Olivia, the false start

27Jan09

oliviaI’d have left everything behind me in Columbus for the chance to be with Olivia once again – the mortgaged blue bungalow with a swing and a wrap around porch; the half-finished manuscript sitting in the locked drawer of my flame mahogany desk; my budding collection of rare jazz LPs and old soul 45s. I had given up my resolve and self respect to her long before.

All she’d have to do was ask, to say, Please come, and I’d be pawing at her front door within 72 hours, elbows scratched, knees muddied, ever the charmed and faithful little pet. It had been three years. No matter how many times she’d broke my heart we both knew I’d always take her back. In her own perverse way she needed me as much as I needed her.

The first time she dumped me we were on a long walk along the Willamette River after I had just returned from a forest firefighting gig in Southern Oregon. She waited until we were halfway over Knickerbocker Bridge before she broke the news.

“All good things end badly, Knox,” she concluded her rehearsed remarks with a sigh of pity and a somber shake of the head. “Otherwise they were never any good to begin with.”

If she was trying to soothe me with her words, Olivia had failed entirely. Before she could open her mouth again I had hurled myself from the bridge, fully clothed, as if I’d just been set on fire. After swimming to the north bank of the river I spent the remainder of the day getting bombed out of my skull with an affable tramp whose mongrel dog, Randy, entertained us by fetching sticks, branches and beer cans out of the water.

The second breakup came a few years later, after we had slept together in the college cemetery, gotten back together, got engaged, moved to Austin, and opened a small video store that also doubled as a coffee shop. She told me then that she wasn’t ready to take a relationship like ours any further – that she had come to the realization that she didn’t know who she really was deep down inside, and therefore was incapable of giving herself entirely to another person. We were doomed for the time being, but I was to keep the video store running, she insisted. Plus, who knew what the future might hold for us.

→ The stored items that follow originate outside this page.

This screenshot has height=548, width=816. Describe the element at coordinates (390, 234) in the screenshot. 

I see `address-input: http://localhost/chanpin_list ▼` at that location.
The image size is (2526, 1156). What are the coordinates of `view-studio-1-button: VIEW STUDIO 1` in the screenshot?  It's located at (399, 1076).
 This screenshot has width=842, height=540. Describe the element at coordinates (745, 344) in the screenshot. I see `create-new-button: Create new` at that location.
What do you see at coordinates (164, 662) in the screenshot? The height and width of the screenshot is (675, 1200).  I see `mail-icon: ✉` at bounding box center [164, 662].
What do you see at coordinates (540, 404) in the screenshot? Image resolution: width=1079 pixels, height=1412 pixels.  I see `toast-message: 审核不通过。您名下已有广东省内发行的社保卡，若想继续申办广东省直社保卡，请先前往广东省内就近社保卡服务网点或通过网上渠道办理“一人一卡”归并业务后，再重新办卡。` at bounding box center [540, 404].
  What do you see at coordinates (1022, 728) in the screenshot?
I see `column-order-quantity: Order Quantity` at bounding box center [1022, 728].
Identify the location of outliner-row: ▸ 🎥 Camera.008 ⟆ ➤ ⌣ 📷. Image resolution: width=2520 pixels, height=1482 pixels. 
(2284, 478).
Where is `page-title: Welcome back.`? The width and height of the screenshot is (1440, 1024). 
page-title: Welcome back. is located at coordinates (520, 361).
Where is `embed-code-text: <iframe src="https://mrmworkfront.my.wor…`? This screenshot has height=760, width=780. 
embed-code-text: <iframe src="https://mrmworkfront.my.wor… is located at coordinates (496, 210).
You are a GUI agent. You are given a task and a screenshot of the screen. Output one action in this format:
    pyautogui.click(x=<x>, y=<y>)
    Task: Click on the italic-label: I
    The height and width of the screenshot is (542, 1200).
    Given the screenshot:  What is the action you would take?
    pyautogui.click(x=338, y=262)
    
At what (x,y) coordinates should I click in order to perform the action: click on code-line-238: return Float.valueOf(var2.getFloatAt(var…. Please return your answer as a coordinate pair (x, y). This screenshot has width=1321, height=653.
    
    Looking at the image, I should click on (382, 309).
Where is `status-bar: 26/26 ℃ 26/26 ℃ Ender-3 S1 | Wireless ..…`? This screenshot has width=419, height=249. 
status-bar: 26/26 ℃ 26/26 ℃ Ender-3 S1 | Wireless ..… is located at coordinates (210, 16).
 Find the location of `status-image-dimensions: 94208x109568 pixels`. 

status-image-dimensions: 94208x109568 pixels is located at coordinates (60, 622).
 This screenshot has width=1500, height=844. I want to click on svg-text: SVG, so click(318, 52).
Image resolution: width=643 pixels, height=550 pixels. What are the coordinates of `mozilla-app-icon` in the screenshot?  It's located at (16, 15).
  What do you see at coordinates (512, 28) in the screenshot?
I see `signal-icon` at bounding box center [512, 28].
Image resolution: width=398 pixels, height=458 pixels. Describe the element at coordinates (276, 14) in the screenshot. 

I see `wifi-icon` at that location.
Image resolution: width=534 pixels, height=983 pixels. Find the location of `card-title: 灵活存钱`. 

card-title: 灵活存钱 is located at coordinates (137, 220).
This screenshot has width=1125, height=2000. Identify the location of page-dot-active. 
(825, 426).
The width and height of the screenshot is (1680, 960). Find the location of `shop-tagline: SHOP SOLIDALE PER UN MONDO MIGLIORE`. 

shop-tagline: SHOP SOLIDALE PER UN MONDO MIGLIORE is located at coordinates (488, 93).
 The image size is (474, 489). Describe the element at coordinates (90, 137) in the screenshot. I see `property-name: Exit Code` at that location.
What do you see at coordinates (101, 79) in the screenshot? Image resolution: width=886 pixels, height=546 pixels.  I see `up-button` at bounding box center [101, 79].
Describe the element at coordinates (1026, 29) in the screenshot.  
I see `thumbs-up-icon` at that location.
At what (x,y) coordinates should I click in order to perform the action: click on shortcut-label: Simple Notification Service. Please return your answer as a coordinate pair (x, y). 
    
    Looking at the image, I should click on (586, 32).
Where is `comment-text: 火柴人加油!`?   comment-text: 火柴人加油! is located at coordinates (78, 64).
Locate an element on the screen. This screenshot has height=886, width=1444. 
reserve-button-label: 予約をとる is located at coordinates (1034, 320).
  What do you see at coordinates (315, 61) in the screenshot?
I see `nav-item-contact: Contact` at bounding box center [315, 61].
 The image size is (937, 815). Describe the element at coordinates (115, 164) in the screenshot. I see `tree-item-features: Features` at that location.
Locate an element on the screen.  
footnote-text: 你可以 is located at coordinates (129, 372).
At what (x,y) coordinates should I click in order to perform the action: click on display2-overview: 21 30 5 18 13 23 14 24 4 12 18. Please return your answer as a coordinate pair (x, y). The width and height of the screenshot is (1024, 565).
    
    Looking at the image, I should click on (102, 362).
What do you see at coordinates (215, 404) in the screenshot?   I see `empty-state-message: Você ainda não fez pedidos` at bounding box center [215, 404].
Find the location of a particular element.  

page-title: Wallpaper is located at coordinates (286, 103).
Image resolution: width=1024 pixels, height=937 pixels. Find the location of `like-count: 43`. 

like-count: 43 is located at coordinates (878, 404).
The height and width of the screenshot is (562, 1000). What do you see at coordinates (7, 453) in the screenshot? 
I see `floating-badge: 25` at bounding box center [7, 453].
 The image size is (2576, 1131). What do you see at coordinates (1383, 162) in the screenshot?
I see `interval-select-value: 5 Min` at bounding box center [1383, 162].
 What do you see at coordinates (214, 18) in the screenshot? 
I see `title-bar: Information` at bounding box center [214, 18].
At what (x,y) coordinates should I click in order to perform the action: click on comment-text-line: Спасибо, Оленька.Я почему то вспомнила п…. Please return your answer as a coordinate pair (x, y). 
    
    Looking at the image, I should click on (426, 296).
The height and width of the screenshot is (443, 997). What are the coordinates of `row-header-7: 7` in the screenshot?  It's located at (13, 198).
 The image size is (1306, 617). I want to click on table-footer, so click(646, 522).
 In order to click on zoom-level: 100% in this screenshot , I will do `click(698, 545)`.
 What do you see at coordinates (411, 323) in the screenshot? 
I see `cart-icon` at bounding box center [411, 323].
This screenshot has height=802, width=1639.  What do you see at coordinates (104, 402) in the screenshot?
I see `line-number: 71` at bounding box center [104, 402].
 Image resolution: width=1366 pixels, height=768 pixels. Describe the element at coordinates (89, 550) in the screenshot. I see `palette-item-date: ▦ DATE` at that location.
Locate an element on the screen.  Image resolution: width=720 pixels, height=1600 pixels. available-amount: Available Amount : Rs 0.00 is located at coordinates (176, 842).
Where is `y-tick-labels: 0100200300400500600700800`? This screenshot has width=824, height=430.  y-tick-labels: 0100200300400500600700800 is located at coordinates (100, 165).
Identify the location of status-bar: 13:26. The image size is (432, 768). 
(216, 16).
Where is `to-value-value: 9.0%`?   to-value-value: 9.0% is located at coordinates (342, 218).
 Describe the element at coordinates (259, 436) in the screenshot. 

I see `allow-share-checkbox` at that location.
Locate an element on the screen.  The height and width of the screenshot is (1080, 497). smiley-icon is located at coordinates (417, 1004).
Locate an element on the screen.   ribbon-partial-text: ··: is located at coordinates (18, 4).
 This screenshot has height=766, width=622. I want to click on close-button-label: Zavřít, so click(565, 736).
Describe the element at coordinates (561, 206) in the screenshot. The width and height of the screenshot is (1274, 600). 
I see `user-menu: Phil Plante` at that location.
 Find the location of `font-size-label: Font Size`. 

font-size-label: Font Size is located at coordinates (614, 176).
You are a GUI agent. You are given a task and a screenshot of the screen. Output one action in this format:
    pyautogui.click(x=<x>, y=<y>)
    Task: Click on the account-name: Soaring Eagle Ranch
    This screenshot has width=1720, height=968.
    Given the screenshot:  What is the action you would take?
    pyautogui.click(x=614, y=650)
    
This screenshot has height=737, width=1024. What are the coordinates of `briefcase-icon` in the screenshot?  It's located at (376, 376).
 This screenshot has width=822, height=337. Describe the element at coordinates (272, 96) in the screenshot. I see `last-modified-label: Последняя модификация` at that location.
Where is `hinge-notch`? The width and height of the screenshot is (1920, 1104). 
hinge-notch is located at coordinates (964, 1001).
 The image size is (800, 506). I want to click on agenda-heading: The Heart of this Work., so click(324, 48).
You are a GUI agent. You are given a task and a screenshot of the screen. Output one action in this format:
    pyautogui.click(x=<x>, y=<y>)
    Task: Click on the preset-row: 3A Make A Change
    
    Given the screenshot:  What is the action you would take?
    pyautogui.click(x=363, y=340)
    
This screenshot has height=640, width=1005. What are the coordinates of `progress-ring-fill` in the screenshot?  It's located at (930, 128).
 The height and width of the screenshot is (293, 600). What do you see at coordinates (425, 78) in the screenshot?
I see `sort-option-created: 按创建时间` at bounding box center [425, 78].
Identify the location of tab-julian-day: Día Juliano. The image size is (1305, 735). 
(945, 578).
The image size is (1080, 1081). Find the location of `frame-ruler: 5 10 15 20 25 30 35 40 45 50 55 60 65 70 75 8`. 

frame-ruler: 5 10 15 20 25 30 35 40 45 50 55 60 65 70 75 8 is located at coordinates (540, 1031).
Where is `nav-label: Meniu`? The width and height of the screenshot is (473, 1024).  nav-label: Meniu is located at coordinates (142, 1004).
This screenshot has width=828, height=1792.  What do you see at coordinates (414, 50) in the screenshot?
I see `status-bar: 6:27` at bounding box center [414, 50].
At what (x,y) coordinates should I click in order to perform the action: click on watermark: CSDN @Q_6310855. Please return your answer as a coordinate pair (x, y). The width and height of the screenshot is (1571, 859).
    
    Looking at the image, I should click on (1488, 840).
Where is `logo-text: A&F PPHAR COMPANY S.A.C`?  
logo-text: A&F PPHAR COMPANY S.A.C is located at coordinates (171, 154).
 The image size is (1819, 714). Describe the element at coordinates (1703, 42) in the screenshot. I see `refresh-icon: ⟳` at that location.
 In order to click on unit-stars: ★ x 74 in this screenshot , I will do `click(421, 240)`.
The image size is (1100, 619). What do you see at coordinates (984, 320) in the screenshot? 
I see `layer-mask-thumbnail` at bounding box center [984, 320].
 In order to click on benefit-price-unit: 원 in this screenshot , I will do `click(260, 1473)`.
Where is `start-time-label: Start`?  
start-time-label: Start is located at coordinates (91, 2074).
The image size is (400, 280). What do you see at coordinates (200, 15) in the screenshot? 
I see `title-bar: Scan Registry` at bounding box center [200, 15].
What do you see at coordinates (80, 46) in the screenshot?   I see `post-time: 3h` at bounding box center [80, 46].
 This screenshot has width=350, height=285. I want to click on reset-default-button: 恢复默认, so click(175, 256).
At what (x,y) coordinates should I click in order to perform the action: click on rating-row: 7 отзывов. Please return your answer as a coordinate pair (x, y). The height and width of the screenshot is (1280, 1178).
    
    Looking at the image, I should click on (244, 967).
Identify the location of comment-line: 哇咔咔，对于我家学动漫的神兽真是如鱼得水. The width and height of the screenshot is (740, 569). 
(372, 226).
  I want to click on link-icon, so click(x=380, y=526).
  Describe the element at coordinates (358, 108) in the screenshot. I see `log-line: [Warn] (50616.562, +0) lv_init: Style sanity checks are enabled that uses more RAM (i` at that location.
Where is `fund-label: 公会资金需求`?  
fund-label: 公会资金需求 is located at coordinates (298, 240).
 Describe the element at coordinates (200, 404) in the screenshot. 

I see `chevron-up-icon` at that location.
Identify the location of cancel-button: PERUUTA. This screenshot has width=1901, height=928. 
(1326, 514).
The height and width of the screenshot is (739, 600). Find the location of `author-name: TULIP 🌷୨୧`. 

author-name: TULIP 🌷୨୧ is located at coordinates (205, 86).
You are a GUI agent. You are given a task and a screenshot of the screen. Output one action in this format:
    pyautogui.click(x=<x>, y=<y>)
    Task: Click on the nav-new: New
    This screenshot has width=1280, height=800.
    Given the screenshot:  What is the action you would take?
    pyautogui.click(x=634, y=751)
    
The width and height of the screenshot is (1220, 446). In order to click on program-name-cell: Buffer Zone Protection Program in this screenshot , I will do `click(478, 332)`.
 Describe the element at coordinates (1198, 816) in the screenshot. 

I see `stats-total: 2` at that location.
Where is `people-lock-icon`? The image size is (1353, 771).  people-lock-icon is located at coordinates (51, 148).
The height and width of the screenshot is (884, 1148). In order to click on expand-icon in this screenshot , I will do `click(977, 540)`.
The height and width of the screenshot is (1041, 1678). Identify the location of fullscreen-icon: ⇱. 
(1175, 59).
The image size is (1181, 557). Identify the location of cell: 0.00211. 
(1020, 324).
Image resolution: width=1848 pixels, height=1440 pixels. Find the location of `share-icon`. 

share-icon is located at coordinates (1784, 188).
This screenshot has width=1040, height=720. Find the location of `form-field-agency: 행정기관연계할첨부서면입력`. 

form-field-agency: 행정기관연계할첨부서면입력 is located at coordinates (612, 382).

“Whatever happens, happens,” she said, as she kissed my cheek.

That night I happened to set fire to the video store and then head south to Corpus Christi, where I worked various odd jobs and ended up with a few unflattering tattoos on my forearms. Months of tequila baths, manual labor and boarding in a Mexican flophouse gave me the wherewithal and confidence to pursue Olivia for a third time. Sheer will power is all that kept me going after breakups four through six.

I thought it was over once and for all when I changed my name and moved to Columbus. But that wasn’t the case. Olivia called me from California on what would have been our 10-year anniversary.

“I still think about you, Knox.”

She began writing me letters, sordid tales of her search for self, through binges and false starts and new beginnings. There was never a return address, even though I had a lot to tell her, I couldn’t write her back. It was her way of saying that she still wanted to be with me, but she only knew she’d hurt me again. After a while I stopped reading them. And not long after that, they stopped coming altogether.